# Payment (or not!) of State Pension



## patp (Apr 30, 2007)

Whilst here in Spain my friend at home has been sending us photos of any mail we receive. A couple of weeks ago she sent us one from DWP in which Chris was asked to confirm his address! If he had moved would he please tell them the new address.
We could have phoned them but opted to have her send the letter here and for him to sign that he was still living at the address they had on record.

I have just been checking our joint account and lo and behold they have not paid his last fortnightly payment!

What on earth is going on?

Two possibilities spring to mind. 
One is that the solicitor handling his Asbestosis claim has made contact with the DWP to ask for all his NI records in her efforts to track down all his previous employers and this has caused them to wonder why they are getting enquiries from solicitors. Perhaps she gave a wrong address?
The second is that we are building a bungalow in our garden which, of course, will have a different address. I cannot see how they could know this is happening?

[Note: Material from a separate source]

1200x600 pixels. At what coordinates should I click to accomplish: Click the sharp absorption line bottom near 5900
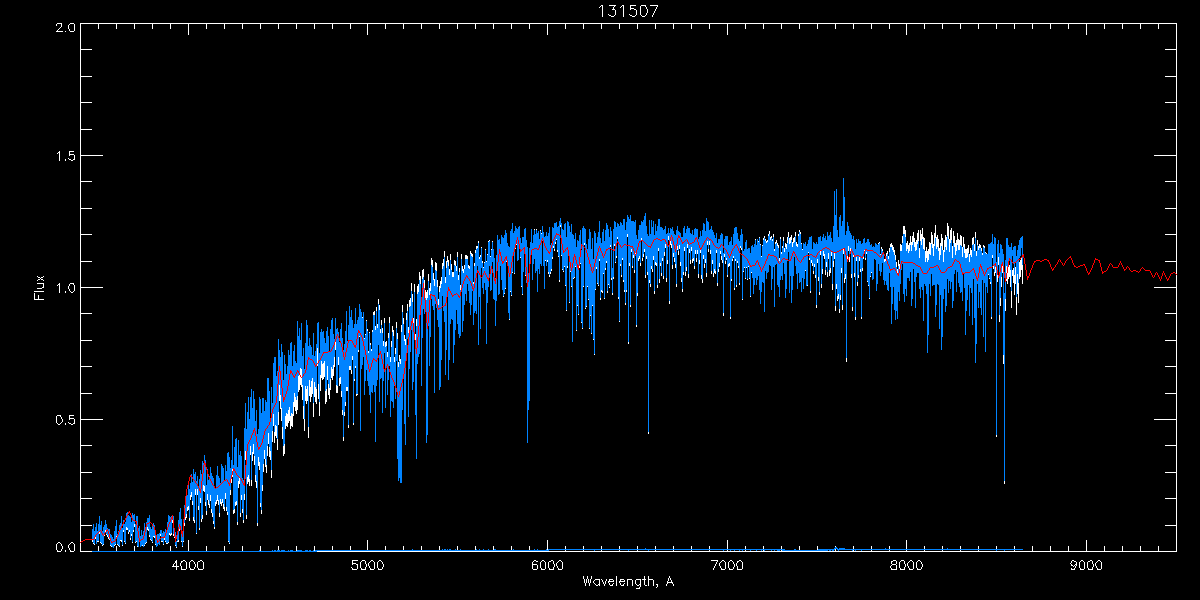click(x=528, y=440)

Chris thinks that they are checking if he is still alive and stopped paying him in order to get the quickest response


----------



## Penquin (Oct 15, 2007)

That is an annual event, if there s ANY suspicion that you might not be living there they stop it and it is often a very lengthy process to get it restarted.

Replying to the letter may work, but often doesn't, similarly ringing them may have a positive outcome but may well not as the call handlers that answer the call do not have the authority to do such things.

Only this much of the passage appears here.